Stored data
--- --- ---
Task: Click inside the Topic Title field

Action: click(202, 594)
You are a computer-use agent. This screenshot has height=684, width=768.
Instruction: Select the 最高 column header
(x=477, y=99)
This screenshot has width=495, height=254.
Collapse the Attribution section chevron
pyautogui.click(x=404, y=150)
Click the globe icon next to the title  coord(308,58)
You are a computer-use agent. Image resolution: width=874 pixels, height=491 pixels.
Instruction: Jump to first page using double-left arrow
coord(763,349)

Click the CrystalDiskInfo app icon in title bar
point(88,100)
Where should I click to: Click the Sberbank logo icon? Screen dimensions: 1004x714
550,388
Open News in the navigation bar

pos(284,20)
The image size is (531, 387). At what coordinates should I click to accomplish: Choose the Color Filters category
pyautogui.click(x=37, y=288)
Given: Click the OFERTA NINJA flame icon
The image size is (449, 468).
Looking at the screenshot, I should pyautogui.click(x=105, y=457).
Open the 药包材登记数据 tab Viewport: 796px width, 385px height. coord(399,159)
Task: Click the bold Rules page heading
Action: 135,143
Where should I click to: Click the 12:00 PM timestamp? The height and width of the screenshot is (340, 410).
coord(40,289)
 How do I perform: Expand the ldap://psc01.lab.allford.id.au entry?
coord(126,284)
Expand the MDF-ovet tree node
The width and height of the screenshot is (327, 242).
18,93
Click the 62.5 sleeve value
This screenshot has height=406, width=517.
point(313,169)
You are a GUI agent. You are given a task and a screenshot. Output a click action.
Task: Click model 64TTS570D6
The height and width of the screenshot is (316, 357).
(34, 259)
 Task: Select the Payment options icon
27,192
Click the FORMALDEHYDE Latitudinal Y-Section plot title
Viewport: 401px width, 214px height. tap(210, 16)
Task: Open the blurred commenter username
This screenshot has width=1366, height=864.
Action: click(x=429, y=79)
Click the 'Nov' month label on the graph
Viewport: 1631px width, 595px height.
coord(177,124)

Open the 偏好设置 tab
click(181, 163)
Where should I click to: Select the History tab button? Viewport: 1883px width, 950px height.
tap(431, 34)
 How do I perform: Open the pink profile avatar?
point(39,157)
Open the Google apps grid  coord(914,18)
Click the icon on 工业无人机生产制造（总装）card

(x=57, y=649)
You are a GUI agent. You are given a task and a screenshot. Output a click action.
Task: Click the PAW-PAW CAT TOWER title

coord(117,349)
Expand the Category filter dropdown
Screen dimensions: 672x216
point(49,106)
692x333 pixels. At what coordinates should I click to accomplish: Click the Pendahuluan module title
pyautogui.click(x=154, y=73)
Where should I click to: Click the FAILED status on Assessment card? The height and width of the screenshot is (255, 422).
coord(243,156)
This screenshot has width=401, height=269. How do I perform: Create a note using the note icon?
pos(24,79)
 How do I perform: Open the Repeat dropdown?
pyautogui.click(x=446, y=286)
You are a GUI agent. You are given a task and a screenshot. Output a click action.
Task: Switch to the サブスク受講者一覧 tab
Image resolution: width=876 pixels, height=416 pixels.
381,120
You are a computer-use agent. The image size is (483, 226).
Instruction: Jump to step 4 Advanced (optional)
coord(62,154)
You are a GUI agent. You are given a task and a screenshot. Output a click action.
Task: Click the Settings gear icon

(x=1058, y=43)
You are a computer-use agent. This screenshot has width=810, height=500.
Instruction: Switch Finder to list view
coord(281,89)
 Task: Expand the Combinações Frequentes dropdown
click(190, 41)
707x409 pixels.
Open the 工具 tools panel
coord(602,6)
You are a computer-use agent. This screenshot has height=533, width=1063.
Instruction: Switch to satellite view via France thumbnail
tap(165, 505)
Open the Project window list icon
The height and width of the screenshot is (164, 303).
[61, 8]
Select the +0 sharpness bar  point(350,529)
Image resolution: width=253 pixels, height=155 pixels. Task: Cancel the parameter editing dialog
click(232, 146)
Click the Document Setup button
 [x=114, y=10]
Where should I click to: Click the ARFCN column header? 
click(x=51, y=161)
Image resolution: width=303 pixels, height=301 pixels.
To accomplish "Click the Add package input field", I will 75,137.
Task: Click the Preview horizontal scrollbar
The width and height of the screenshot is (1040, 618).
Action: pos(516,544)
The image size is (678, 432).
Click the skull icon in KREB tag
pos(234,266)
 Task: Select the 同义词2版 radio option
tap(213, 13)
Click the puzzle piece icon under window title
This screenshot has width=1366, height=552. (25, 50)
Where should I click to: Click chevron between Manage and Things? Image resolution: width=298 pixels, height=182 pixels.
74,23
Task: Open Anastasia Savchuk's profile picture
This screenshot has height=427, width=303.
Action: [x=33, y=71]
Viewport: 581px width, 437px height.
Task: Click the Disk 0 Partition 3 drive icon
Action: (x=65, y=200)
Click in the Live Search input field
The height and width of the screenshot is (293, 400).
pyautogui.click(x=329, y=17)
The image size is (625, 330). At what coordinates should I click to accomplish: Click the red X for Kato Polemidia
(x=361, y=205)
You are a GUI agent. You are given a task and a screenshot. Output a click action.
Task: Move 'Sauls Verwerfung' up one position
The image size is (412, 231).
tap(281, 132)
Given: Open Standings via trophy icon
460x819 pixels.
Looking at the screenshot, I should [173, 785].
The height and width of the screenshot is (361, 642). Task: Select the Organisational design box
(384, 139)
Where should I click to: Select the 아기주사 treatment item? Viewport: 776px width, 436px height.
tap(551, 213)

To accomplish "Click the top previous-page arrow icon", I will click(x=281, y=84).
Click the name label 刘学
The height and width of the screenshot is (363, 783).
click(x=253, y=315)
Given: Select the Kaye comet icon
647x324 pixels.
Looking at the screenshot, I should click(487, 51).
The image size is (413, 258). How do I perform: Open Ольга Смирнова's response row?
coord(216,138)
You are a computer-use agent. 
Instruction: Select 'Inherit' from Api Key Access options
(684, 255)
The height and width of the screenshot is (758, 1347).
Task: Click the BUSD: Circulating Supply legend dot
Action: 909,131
--- --- ---
Copy out every entry, keeping each line exactly as it is.

## ANSWER BELOW
Task: Click inside the Topic Title field

Action: click(202, 594)
You are a computer-use agent. This screenshot has height=684, width=768.
Instruction: Select the 最高 column header
(x=477, y=99)
This screenshot has width=495, height=254.
Collapse the Attribution section chevron
pyautogui.click(x=404, y=150)
Click the globe icon next to the title  coord(308,58)
You are a computer-use agent. Image resolution: width=874 pixels, height=491 pixels.
Instruction: Jump to first page using double-left arrow
coord(763,349)

Click the CrystalDiskInfo app icon in title bar
point(88,100)
Where should I click to: Click the Sberbank logo icon? Screen dimensions: 1004x714
550,388
Open News in the navigation bar

pos(284,20)
The image size is (531, 387). At what coordinates should I click to accomplish: Choose the Color Filters category
pyautogui.click(x=37, y=288)
Given: Click the OFERTA NINJA flame icon
The image size is (449, 468).
Looking at the screenshot, I should pyautogui.click(x=105, y=457).
Open the 药包材登记数据 tab Viewport: 796px width, 385px height. coord(399,159)
Task: Click the bold Rules page heading
Action: 135,143
Where should I click to: Click the 12:00 PM timestamp? The height and width of the screenshot is (340, 410).
coord(40,289)
 How do I perform: Expand the ldap://psc01.lab.allford.id.au entry?
coord(126,284)
Expand the MDF-ovet tree node
The width and height of the screenshot is (327, 242).
18,93
Click the 62.5 sleeve value
This screenshot has height=406, width=517.
point(313,169)
You are a GUI agent. You are given a task and a screenshot. Output a click action.
Task: Click model 64TTS570D6
The height and width of the screenshot is (316, 357).
(34, 259)
 Task: Select the Payment options icon
27,192
Click the FORMALDEHYDE Latitudinal Y-Section plot title
Viewport: 401px width, 214px height. tap(210, 16)
Task: Open the blurred commenter username
This screenshot has width=1366, height=864.
Action: click(x=429, y=79)
Click the 'Nov' month label on the graph
Viewport: 1631px width, 595px height.
coord(177,124)

Open the 偏好设置 tab
click(181, 163)
Where should I click to: Select the History tab button? Viewport: 1883px width, 950px height.
tap(431, 34)
 How do I perform: Open the pink profile avatar?
point(39,157)
Open the Google apps grid  coord(914,18)
Click the icon on 工业无人机生产制造（总装）card

(x=57, y=649)
You are a GUI agent. You are given a task and a screenshot. Output a click action.
Task: Click the PAW-PAW CAT TOWER title

coord(117,349)
Expand the Category filter dropdown
Screen dimensions: 672x216
point(49,106)
692x333 pixels. At what coordinates should I click to accomplish: Click the Pendahuluan module title
pyautogui.click(x=154, y=73)
Where should I click to: Click the FAILED status on Assessment card? The height and width of the screenshot is (255, 422).
coord(243,156)
This screenshot has width=401, height=269. How do I perform: Create a note using the note icon?
pos(24,79)
 How do I perform: Open the Repeat dropdown?
pyautogui.click(x=446, y=286)
You are a GUI agent. You are given a task and a screenshot. Output a click action.
Task: Switch to the サブスク受講者一覧 tab
Image resolution: width=876 pixels, height=416 pixels.
381,120
You are a computer-use agent. The image size is (483, 226).
Instruction: Jump to step 4 Advanced (optional)
coord(62,154)
You are a GUI agent. You are given a task and a screenshot. Output a click action.
Task: Click the Settings gear icon

(x=1058, y=43)
You are a computer-use agent. This screenshot has width=810, height=500.
Instruction: Switch Finder to list view
coord(281,89)
 Task: Expand the Combinações Frequentes dropdown
click(190, 41)
707x409 pixels.
Open the 工具 tools panel
coord(602,6)
You are a computer-use agent. This screenshot has height=533, width=1063.
Instruction: Switch to satellite view via France thumbnail
tap(165, 505)
Open the Project window list icon
The height and width of the screenshot is (164, 303).
[61, 8]
Select the +0 sharpness bar  point(350,529)
Image resolution: width=253 pixels, height=155 pixels. Task: Cancel the parameter editing dialog
click(232, 146)
Click the Document Setup button
 [x=114, y=10]
Where should I click to: Click the ARFCN column header? 
click(x=51, y=161)
Image resolution: width=303 pixels, height=301 pixels.
To accomplish "Click the Add package input field", I will 75,137.
Task: Click the Preview horizontal scrollbar
The width and height of the screenshot is (1040, 618).
Action: pos(516,544)
The image size is (678, 432).
Click the skull icon in KREB tag
pos(234,266)
 Task: Select the 同义词2版 radio option
tap(213, 13)
Click the puzzle piece icon under window title
This screenshot has width=1366, height=552. (25, 50)
Where should I click to: Click chevron between Manage and Things? Image resolution: width=298 pixels, height=182 pixels.
74,23
Task: Open Anastasia Savchuk's profile picture
This screenshot has height=427, width=303.
Action: [x=33, y=71]
Viewport: 581px width, 437px height.
Task: Click the Disk 0 Partition 3 drive icon
Action: (x=65, y=200)
Click in the Live Search input field
The height and width of the screenshot is (293, 400).
pyautogui.click(x=329, y=17)
The image size is (625, 330). At what coordinates should I click to accomplish: Click the red X for Kato Polemidia
(x=361, y=205)
You are a GUI agent. You are given a task and a screenshot. Output a click action.
Task: Move 'Sauls Verwerfung' up one position
The image size is (412, 231).
tap(281, 132)
Given: Open Standings via trophy icon
460x819 pixels.
Looking at the screenshot, I should [173, 785].
The height and width of the screenshot is (361, 642). Task: Select the Organisational design box
(384, 139)
Where should I click to: Select the 아기주사 treatment item? Viewport: 776px width, 436px height.
tap(551, 213)

To accomplish "Click the top previous-page arrow icon", I will click(x=281, y=84).
Click the name label 刘学
The height and width of the screenshot is (363, 783).
click(x=253, y=315)
Given: Select the Kaye comet icon
647x324 pixels.
Looking at the screenshot, I should click(487, 51).
The image size is (413, 258). How do I perform: Open Ольга Смирнова's response row?
coord(216,138)
You are a computer-use agent. 
Instruction: Select 'Inherit' from Api Key Access options
(684, 255)
The height and width of the screenshot is (758, 1347).
Task: Click the BUSD: Circulating Supply legend dot
Action: 909,131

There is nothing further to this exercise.